(What the exercise asks)
Exact copies of all entries are expected.

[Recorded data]
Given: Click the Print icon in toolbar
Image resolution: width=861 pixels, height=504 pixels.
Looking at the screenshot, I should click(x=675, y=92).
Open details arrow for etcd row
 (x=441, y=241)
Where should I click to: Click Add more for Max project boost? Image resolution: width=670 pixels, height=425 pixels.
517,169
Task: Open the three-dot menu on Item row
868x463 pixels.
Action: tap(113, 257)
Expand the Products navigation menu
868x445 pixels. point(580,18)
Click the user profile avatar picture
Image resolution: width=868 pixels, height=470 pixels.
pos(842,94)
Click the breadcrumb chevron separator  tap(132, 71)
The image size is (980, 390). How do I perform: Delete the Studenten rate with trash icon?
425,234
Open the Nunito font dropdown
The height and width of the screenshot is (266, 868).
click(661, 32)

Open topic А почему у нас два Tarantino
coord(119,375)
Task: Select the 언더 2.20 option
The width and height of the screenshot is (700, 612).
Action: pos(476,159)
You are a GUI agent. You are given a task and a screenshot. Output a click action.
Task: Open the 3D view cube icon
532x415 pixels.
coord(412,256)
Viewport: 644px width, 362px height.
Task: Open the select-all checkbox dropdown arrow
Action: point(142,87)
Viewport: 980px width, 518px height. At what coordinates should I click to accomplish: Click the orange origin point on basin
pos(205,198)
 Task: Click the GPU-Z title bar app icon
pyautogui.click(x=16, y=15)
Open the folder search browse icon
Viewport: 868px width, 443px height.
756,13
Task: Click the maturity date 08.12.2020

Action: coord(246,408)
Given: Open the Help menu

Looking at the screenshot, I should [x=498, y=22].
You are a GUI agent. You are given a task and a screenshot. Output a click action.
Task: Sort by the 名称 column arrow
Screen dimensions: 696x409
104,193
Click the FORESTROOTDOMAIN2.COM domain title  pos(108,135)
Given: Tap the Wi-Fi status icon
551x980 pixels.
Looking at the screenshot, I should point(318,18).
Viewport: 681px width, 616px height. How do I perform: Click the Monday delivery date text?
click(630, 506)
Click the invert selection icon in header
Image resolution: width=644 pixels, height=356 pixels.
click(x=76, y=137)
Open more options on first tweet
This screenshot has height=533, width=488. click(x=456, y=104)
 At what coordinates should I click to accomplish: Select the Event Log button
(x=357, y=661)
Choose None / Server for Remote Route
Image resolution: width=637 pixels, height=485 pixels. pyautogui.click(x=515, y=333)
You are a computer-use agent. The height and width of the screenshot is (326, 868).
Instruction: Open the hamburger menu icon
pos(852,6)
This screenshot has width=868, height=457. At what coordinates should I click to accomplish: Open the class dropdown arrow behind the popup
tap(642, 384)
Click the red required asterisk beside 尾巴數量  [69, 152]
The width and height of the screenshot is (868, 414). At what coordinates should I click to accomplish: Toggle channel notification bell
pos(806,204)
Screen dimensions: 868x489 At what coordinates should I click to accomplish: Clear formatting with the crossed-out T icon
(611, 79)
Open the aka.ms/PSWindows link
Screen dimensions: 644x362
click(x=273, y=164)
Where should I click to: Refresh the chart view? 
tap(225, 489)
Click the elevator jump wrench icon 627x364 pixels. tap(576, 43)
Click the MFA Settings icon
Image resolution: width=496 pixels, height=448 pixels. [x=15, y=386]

(Result of this task)
Given: Click the Print icon in toolbar
Image resolution: width=861 pixels, height=504 pixels.
Looking at the screenshot, I should click(x=675, y=92).
Open details arrow for etcd row
 (x=441, y=241)
Where should I click to: Click Add more for Max project boost? Image resolution: width=670 pixels, height=425 pixels.
517,169
Task: Open the three-dot menu on Item row
868x463 pixels.
Action: tap(113, 257)
Expand the Products navigation menu
868x445 pixels. point(580,18)
Click the user profile avatar picture
Image resolution: width=868 pixels, height=470 pixels.
pos(842,94)
Click the breadcrumb chevron separator  tap(132, 71)
The image size is (980, 390). How do I perform: Delete the Studenten rate with trash icon?
425,234
Open the Nunito font dropdown
The height and width of the screenshot is (266, 868).
click(661, 32)

Open topic А почему у нас два Tarantino
coord(119,375)
Task: Select the 언더 2.20 option
The width and height of the screenshot is (700, 612).
Action: pos(476,159)
You are a GUI agent. You are given a task and a screenshot. Output a click action.
Task: Open the 3D view cube icon
532x415 pixels.
coord(412,256)
Viewport: 644px width, 362px height.
Task: Open the select-all checkbox dropdown arrow
Action: point(142,87)
Viewport: 980px width, 518px height. At what coordinates should I click to accomplish: Click the orange origin point on basin
pos(205,198)
 Task: Click the GPU-Z title bar app icon
pyautogui.click(x=16, y=15)
Open the folder search browse icon
Viewport: 868px width, 443px height.
756,13
Task: Click the maturity date 08.12.2020

Action: coord(246,408)
Given: Open the Help menu

Looking at the screenshot, I should [x=498, y=22].
You are a GUI agent. You are given a task and a screenshot. Output a click action.
Task: Sort by the 名称 column arrow
Screen dimensions: 696x409
104,193
Click the FORESTROOTDOMAIN2.COM domain title  pos(108,135)
Given: Tap the Wi-Fi status icon
551x980 pixels.
Looking at the screenshot, I should point(318,18).
Viewport: 681px width, 616px height. How do I perform: Click the Monday delivery date text?
click(630, 506)
Click the invert selection icon in header
Image resolution: width=644 pixels, height=356 pixels.
click(x=76, y=137)
Open more options on first tweet
This screenshot has height=533, width=488. click(x=456, y=104)
 At what coordinates should I click to accomplish: Select the Event Log button
(x=357, y=661)
Choose None / Server for Remote Route
Image resolution: width=637 pixels, height=485 pixels. pyautogui.click(x=515, y=333)
You are a computer-use agent. The height and width of the screenshot is (326, 868).
Instruction: Open the hamburger menu icon
pos(852,6)
This screenshot has width=868, height=457. At what coordinates should I click to accomplish: Open the class dropdown arrow behind the popup
tap(642, 384)
Click the red required asterisk beside 尾巴數量  [69, 152]
The width and height of the screenshot is (868, 414). At what coordinates should I click to accomplish: Toggle channel notification bell
pos(806,204)
Screen dimensions: 868x489 At what coordinates should I click to accomplish: Clear formatting with the crossed-out T icon
(611, 79)
Open the aka.ms/PSWindows link
Screen dimensions: 644x362
click(x=273, y=164)
Where should I click to: Refresh the chart view? 
tap(225, 489)
Click the elevator jump wrench icon 627x364 pixels. tap(576, 43)
Click the MFA Settings icon
Image resolution: width=496 pixels, height=448 pixels. [x=15, y=386]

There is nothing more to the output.